Many cannabis businesses are struggling to stay afloat, and it’s not because people aren’t interested in the industry.
Due to the federal status of cannabis, businesses in the cannabis space are subject to different regulations than traditional businesses in the United States. One of the key factors responsible for the current state of affairs is Section 280E in the tax codes.
Green Wave Advisors has released a new report explaining the impact of the federal prohibition on cannabis businesses. Since many multistate operators (MSO)’s have gone public, the companies are including financial disclosures explaining the influence of 280E.
This tax code prevents those “trafficking” federally illegal substances from claiming business-related deductions on their taxes, and unfortunately at this time that includes cannabis, even if the business is operating legally at the state level.
However, businesses are able to deduct the Cost of Goods associated with operating their business on their taxes. This is not an easy thing to prove, however, and can be costly to do so. This is not the only workaround 280E, but the others present similar challenges.
Green Wave Advisors limited its scope to those businesses with a market cap of greater than $500M with the exception of MedMen Holdings Inc. (OTC: MMNFF). The report found that only three businesses it vetted turned a profit at the end of 2018’s fiscal year.
Cresco Labs (OTC: CRLBF), Green Thumb Industries Inc. (OTC: GTBIF), and Trulieve Cannabis Corp. (OTC: TCNNF) were found to be those that were profitable, with tax provisions of $4.4M, $8.6M, and $28.8M respectively and income losses of $7.5M, $28.6M, and $71.7M. The three companies paid tax rates of 59%, 30%, and 40%.
The remaining companies operated at a net loss in FYE 2018 and quantified a rough estimate of potential tax credits if Section 280E were not in place.
Acreage Holdings (ACRG.U), Columbia Care (CCHWF), CuraLeaf (CURLF), Harvest Health & Recreation (HRVSF), and MedMen showed an estimated NOL tax credit loss of $13M, $8.3M, $11.8M, $14.7M, and $55.3M respectively.
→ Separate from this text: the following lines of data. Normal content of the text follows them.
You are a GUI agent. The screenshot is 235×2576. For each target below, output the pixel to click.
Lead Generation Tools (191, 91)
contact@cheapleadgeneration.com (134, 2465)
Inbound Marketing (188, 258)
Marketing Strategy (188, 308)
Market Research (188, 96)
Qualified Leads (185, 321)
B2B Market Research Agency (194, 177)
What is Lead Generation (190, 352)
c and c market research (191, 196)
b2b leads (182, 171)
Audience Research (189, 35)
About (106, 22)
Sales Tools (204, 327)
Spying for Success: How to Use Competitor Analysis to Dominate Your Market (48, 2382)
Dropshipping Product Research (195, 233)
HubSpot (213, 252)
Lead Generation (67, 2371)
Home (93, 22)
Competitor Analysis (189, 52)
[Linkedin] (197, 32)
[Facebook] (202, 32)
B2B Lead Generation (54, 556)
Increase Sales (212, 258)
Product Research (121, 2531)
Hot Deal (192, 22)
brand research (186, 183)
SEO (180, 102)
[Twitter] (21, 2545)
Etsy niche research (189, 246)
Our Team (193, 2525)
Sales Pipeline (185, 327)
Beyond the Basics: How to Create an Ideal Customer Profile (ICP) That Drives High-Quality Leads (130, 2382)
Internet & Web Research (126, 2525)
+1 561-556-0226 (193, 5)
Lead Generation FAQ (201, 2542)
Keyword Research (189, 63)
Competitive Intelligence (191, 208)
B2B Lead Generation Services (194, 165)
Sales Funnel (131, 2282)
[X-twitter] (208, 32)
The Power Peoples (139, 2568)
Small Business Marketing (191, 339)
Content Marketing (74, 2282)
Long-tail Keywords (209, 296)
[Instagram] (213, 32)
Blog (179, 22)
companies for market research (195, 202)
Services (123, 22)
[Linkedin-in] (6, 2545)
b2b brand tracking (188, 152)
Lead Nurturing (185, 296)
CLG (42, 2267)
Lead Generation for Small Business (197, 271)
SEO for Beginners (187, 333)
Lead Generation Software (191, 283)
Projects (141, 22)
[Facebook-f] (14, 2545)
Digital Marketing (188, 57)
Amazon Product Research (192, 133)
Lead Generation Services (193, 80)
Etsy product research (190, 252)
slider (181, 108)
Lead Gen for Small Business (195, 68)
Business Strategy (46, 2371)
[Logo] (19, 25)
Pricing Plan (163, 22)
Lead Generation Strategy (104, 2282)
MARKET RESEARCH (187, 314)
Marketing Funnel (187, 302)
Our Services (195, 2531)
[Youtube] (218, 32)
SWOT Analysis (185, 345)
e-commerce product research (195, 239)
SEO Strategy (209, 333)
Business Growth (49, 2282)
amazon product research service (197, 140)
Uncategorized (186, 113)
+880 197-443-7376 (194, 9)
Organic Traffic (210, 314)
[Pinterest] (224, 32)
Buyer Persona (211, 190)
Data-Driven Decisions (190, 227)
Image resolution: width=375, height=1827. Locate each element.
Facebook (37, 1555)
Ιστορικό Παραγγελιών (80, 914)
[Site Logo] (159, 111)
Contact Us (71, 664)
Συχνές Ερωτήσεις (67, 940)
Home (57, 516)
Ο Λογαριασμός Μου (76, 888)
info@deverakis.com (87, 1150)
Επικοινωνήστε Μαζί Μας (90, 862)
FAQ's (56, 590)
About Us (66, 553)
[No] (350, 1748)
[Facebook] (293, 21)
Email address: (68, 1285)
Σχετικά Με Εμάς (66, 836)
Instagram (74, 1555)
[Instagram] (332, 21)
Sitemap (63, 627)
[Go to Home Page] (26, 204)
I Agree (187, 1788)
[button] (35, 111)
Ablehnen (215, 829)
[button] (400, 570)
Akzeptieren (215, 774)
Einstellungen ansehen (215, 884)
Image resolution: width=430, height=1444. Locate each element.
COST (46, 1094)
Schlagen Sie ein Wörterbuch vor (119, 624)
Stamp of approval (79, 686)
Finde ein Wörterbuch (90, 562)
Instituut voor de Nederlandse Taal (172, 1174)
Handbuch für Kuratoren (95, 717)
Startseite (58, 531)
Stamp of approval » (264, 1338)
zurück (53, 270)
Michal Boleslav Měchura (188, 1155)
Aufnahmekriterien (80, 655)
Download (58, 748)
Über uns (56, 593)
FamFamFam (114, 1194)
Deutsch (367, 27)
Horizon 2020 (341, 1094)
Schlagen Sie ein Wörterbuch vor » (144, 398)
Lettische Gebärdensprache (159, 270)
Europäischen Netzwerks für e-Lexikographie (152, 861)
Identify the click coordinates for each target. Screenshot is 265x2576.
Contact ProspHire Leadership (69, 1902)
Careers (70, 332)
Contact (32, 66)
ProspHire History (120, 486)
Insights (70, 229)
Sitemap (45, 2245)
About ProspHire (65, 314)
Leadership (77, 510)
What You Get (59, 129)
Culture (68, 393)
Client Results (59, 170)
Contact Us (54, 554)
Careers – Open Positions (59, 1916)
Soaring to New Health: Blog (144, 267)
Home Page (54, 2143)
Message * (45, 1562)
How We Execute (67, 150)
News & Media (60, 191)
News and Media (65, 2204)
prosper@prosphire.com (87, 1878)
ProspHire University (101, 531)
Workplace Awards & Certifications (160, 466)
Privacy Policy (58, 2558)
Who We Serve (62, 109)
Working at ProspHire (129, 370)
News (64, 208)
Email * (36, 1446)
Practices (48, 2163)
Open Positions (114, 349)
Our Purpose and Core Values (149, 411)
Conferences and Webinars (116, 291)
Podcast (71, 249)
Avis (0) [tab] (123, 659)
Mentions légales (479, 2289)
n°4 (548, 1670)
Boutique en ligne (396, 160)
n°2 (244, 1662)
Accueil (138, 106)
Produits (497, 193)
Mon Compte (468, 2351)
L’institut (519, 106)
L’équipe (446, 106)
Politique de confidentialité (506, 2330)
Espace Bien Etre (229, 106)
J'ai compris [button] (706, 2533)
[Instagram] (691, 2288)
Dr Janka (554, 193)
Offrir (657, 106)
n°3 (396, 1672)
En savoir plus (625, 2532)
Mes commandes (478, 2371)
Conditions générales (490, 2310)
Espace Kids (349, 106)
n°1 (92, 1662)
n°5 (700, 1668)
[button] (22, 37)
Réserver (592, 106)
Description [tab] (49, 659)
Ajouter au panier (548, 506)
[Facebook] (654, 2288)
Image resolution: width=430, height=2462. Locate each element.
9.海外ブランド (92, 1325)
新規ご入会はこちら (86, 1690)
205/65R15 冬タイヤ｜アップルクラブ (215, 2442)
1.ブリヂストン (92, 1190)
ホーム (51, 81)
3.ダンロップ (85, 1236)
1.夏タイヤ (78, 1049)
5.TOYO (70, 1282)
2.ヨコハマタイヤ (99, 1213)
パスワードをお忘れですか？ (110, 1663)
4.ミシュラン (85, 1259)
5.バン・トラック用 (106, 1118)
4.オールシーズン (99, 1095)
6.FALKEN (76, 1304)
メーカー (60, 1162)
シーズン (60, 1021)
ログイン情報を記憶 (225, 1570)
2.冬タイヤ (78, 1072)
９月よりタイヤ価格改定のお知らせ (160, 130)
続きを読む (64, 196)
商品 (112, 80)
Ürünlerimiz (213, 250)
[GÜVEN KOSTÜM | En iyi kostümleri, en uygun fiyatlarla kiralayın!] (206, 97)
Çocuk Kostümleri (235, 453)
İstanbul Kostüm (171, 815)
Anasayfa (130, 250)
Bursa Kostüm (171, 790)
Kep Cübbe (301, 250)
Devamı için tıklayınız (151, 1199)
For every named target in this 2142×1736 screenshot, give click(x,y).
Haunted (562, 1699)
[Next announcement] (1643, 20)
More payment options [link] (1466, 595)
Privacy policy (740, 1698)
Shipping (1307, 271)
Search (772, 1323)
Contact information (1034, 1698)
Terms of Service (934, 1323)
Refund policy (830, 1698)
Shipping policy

“While regulatory uncertainty continues to loom, current valuations may provide an attractive risk/reward profile for investors with an undefined time horizon, able to “sit” patiently until federal laws are modified,” said Matt Karnes, the founder of Green Wave. “When the added costs of prohibition are no longer necessary, businesses will be better
able to generate meaningful free cash flows, become less dependent upon outside sources of capital
and ultimately garner higher valuations, in our view.”
For the first nine months of 2019, the story is painted a bit differently as all mentioned MSOs incurred losses with the exception of Trulieve which has earned a profit due to an unrealized gain which was associated with the change in fair value of its biological assets. If Trulieve did not have this gain, it would also be in the red.
As displayed, Section 280E is causing a fair amount of issues for cannabis companies. Other roadblocks for these companies include the limited access to traditional banking as well as the illicit market continuing to thrive.
Green Wave Advisors believe that these problems will continue as long as restrictions are imposed and/or recreational cannabis use is legalized.
Karnes added, “We believe losses in some markets will continue until restrictions are further eased and/or recreational use is legalized. A good example is New York State, and in particular, Manhattan, in which medical marijuana licenses are highly coveted. With limitations on allowable form factors (among other challenges) and high operating costs, these storefronts are likely losing money but the silver lining remains in the conversion to recreational use.”